New cervical cancer shots in short supply
Lindsey Tanner
CHICAGO — Many parents hoping to get their daughters a new cervical cancer vaccine at their back-to-school checkups are winding up disappointed.
The expensive shots — while recommended by a panel of experts — are often hard to find or not yet covered by insurance.
At her 14-year-old daughter’s checkup last month, Lisa Abolt learned that while her doctor strongly recommends the vaccine, she hadn’t ordered supplies. The pediatrician, Dr. Aleta Clark, said that’s because of uncertainty over whether many health insurers will cover the $360 cost of the three-shot series. Clark recommends patients return in January, when she believes most insurers will be on board.
“I’m trying not to stick families with the bill,” she said.
Abolt wants the shots for her 11-year-old daughter, too, and said getting both girls vaccinated is a no-brainer.
“If there’s something out there that could protect against something down the line, why wouldn’t you get the vaccine?” Abolt said. “I want to get it as soon as it becomes available — but I would also like insurance to cover it.”
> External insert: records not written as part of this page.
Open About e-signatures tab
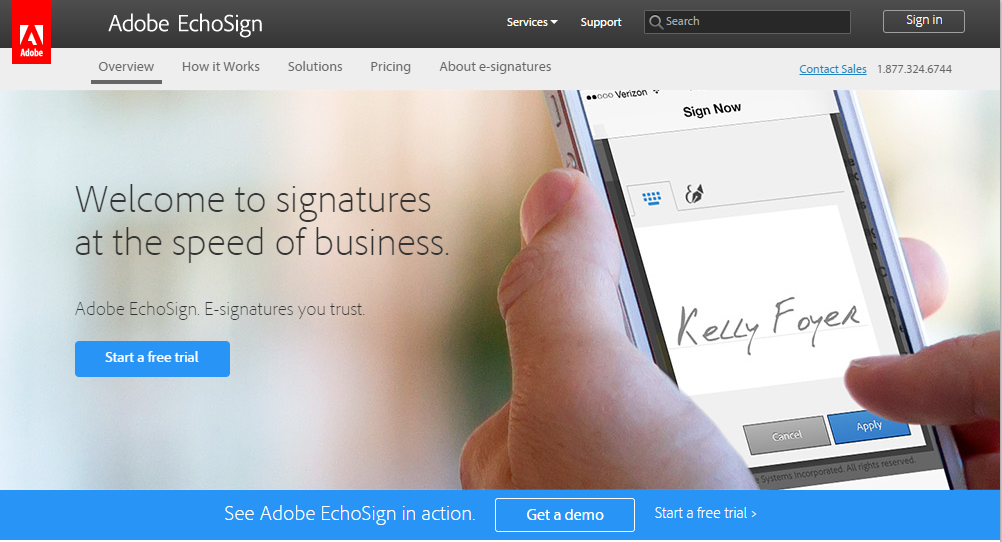Screen dimensions: 1002x542 [x=495, y=66]
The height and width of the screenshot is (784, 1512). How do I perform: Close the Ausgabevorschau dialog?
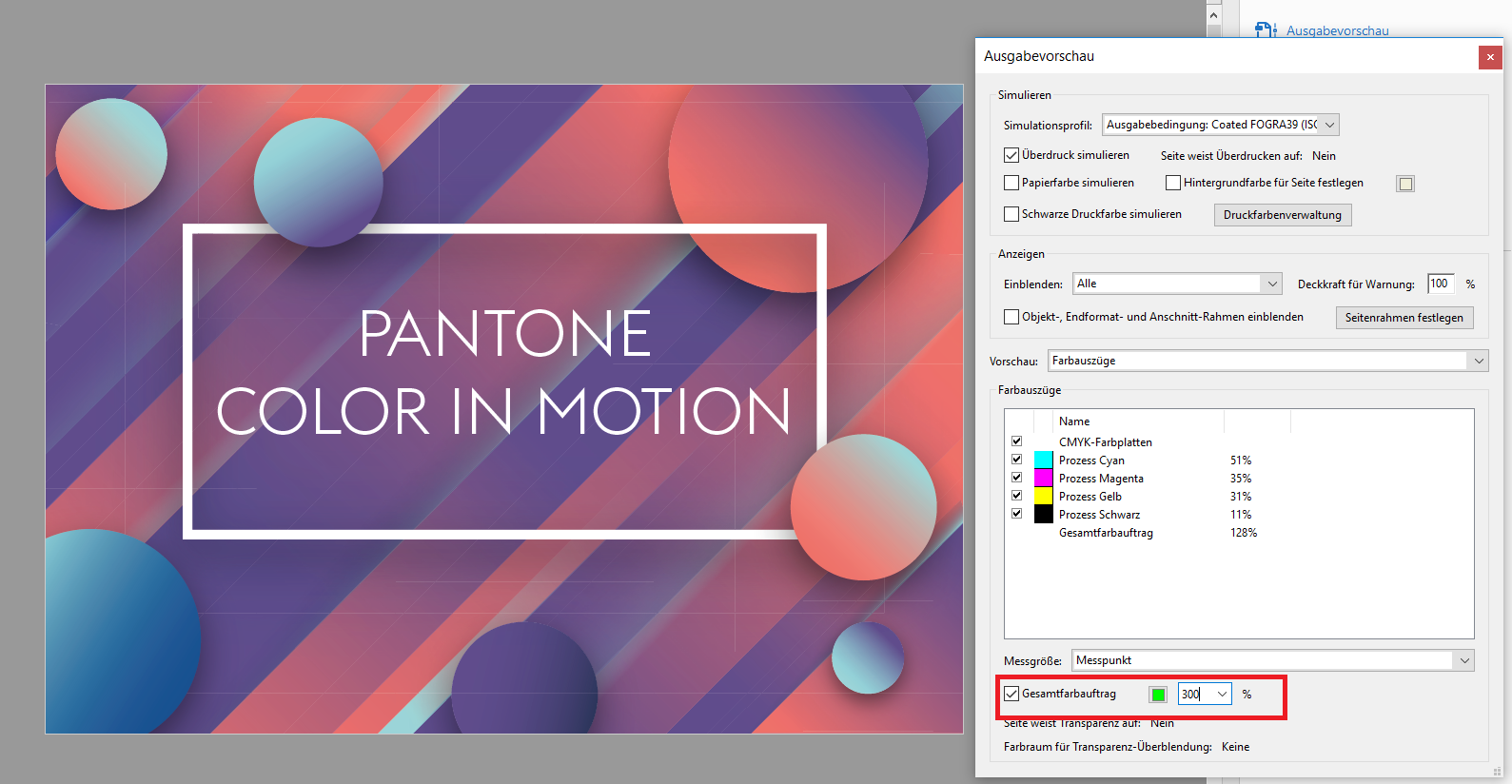pos(1490,57)

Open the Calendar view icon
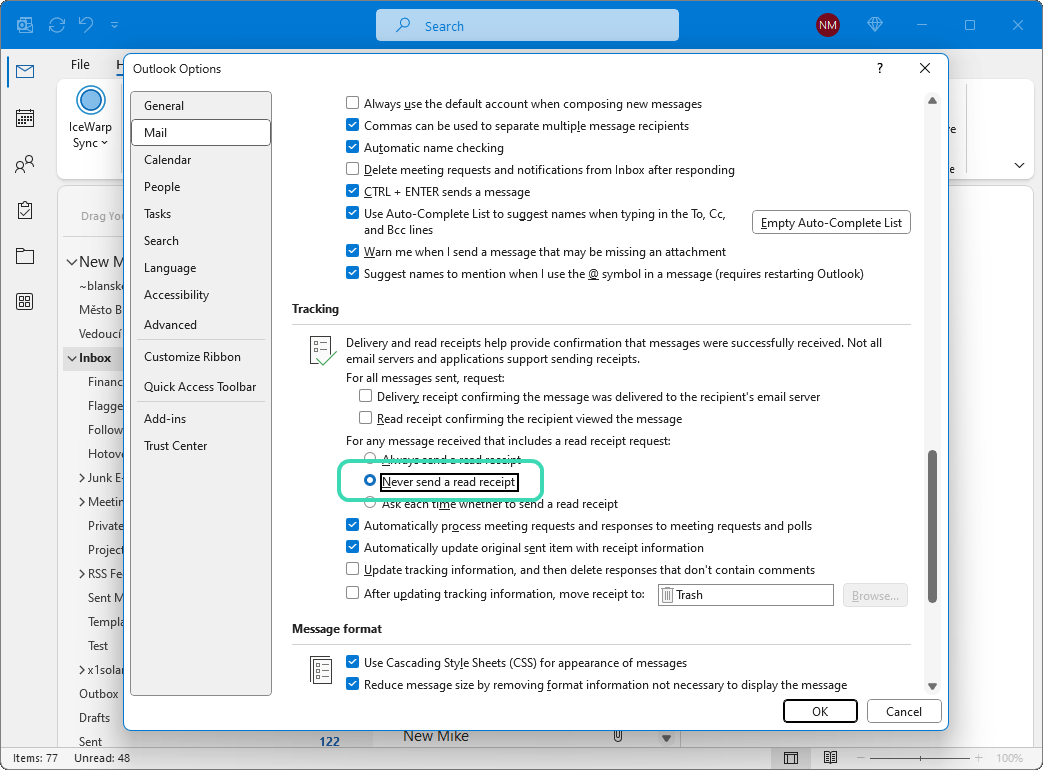tap(25, 118)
The vaccine, Merck & Co.’s Gardasil, has been hailed by many doctors as a breakthrough in cancer prevention. It prevents infections from four strains of the sexually transmitted human papilloma virus, or HPV, which can cause cervical cancer, other genital lesions and genital warts.
About 6 million Americans are diagnosed each year with HPV, which is among the most common sexually transmitted diseases. It infects men and women, but because cervical cancer is the most serious consequence, the vaccine currently is recommended for women and girls only.
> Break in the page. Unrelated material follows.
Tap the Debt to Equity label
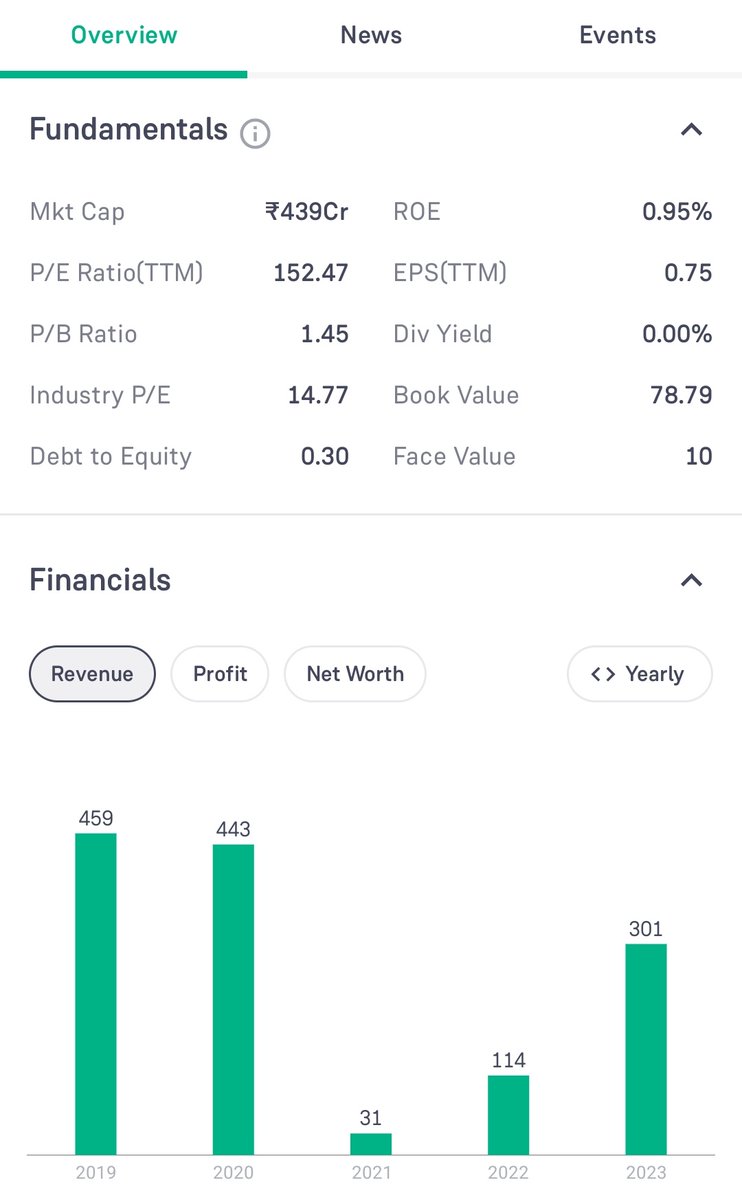The height and width of the screenshot is (1200, 742). 110,457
Chicago pediatrician Dr. Donald Brown said patients and parents who have seen television ads and other consumer marketing about the shots “have been asking about this like no other vaccine that I can recall.”
Brown said he’s offering it despite insurance uncertainties and is billing insurers, not patients, with his fingers crossed.
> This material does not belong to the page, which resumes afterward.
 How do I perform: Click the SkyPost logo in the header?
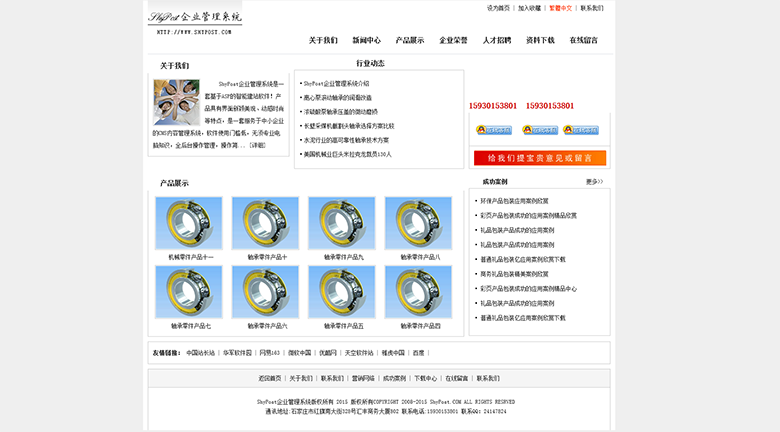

“We don’t know about the insurance, but it’s good medicine,” he said.
“This is a big school season, kids are coming in to get high school physicals and college physicals, and if we don’t catch them now we’ll have to wait a year,” Brown said Monday.
The vaccine was approved in early June for use in girls as young as 9, up to age 26. A government advisory panel’s recommendations later that month said that ideally the vaccine should be given before girls become sexually active; for those already exposed or infected by one HPV strain, the vaccine can offer protection against other strains.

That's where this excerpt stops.